The Pirates Prospects 2012 Prospect Guide will be released later this week, featuring over 250 prospect reports, the 2012 top 50 prospects, a feature on the top four pitching prospects in the system, and the most comprehensive coverage of the Pirates’ farm system that you can find. While the top 50 prospects are exclusive to the book, we will be releasing the top ten prospects over the next week. Be sure to purchase your copy of the book on the products page of the site.
To recap the countdown so far:
10. Nick Kingham
We continue the countdown with the number eight prospect, Stetson Allie.
8. Stetson Allie, RHP
There are two views on the upside for Allie. The first view has him as a future star closer, with no chance of being a starter.
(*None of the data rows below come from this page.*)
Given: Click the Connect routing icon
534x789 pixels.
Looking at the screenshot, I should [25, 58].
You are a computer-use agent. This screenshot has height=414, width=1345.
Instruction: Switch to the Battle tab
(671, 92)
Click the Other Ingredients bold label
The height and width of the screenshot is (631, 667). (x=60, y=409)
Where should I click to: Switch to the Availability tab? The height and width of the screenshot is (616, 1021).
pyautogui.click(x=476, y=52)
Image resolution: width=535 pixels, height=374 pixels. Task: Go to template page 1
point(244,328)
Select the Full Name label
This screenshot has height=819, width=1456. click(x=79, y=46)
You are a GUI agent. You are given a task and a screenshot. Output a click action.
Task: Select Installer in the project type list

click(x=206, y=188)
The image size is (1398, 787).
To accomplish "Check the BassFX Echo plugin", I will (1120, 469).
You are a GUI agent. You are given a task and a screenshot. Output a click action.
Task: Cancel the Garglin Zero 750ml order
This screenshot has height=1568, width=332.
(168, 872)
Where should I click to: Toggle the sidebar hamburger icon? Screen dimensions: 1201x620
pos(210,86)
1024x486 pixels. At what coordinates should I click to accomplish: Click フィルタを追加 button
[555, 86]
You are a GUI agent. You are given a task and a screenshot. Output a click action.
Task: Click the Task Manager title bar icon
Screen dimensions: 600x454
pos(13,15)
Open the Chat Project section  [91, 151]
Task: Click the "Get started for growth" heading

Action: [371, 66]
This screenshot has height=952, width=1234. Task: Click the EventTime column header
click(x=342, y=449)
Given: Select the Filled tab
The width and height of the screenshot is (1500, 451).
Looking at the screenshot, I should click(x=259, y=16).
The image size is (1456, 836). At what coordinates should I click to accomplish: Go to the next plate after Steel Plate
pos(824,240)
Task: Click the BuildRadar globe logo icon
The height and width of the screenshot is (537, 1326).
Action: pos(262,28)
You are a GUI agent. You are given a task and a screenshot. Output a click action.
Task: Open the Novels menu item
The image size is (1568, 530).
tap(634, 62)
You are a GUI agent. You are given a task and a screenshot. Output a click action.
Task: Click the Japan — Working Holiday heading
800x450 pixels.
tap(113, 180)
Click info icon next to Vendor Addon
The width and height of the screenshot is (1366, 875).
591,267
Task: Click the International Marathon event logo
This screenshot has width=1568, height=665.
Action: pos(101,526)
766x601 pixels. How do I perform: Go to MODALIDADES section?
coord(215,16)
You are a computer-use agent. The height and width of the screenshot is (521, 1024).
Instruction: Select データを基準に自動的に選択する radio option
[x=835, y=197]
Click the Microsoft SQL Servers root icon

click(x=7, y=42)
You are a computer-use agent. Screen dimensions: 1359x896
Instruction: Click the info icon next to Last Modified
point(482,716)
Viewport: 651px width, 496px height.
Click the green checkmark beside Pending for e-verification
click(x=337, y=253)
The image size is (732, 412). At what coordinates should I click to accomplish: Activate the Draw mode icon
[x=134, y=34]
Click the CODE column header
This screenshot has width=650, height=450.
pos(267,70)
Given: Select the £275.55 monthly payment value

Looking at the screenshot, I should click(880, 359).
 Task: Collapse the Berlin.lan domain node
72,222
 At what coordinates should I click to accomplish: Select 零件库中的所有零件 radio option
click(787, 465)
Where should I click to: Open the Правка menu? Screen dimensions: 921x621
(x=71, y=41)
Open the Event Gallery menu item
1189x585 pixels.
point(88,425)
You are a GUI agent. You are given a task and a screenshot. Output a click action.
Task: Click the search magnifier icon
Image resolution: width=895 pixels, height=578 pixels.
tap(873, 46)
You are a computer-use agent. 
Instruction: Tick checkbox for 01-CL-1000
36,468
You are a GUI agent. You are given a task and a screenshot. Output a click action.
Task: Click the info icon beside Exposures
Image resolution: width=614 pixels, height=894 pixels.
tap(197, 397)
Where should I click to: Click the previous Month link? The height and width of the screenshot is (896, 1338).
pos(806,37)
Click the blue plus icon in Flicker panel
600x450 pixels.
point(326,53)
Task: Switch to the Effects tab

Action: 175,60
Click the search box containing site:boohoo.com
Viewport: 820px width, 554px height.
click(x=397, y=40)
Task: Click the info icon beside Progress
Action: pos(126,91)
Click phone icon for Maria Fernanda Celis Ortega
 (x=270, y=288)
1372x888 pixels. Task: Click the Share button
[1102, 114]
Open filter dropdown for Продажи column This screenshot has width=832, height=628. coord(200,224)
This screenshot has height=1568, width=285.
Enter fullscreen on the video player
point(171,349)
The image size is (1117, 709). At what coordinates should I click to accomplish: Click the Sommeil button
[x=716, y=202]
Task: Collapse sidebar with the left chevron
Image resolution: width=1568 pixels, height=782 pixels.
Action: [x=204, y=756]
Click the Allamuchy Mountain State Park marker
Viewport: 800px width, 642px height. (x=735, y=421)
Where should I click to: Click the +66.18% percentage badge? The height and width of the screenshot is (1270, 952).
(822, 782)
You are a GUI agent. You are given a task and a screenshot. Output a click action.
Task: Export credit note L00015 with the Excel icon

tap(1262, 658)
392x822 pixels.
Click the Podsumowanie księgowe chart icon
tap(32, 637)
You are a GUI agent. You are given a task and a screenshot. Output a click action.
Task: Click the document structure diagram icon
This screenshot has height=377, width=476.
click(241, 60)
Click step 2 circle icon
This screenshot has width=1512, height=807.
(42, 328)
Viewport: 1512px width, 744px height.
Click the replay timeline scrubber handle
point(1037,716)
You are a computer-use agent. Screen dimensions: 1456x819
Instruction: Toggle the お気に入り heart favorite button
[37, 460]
This is a safe projection, as it doesn’t require any patience for Allie to develop as a starter. The other view looks at Allie’s fastball/slider combo, and the fact that he’s only been pitching for two years, and gives him a shot at being a starter.
Allie has some major control issues, which come from his lack of pitching experience. He has trouble repeating his delivery due to that lack of experience, which led to some massive control issues in 2011. The Pirates moved him to the bullpen in the second half of the season so that he could take things one inning at a time, focusing more on repeating his delivery and less on stretching his stuff out over multiple innings.
The focus on his fastball made a lot of people forget about Allie’s plus slider. He didn’t use the pitch much in 2011, especially out of the bullpen where he was throwing exclusively fastballs. His slider rivals Gerrit Cole’s for the best in the system. In the past he’s gotten his fastball up to hit triple digits, but the Pirates had him slow things down to the low-to-mid 90s this year so that he could focus on controlling the pitch.
If you watched Allie throughout the year, you could see the change in his command of the fastball. He went from having zero control of the pitch in Spring Training, to being able to work both sides of the plate in his last outing of the season. He brushed batters off the plate, then immediately went to the outside corner for a strike.
Calling Allie a future closer is a safe bet, but it’s not accurate. Allie is a high risk/high reward project. There’s a lot of upside if he can learn how to pitch, and he’s got a lot of time to get that experience under his belt. It might be that he takes his plus fastball and plus slider and becomes a closer one day. He’s only been pitching for two years, so it’s far too early to rule out his chances of eventually realizing his potential as a starter.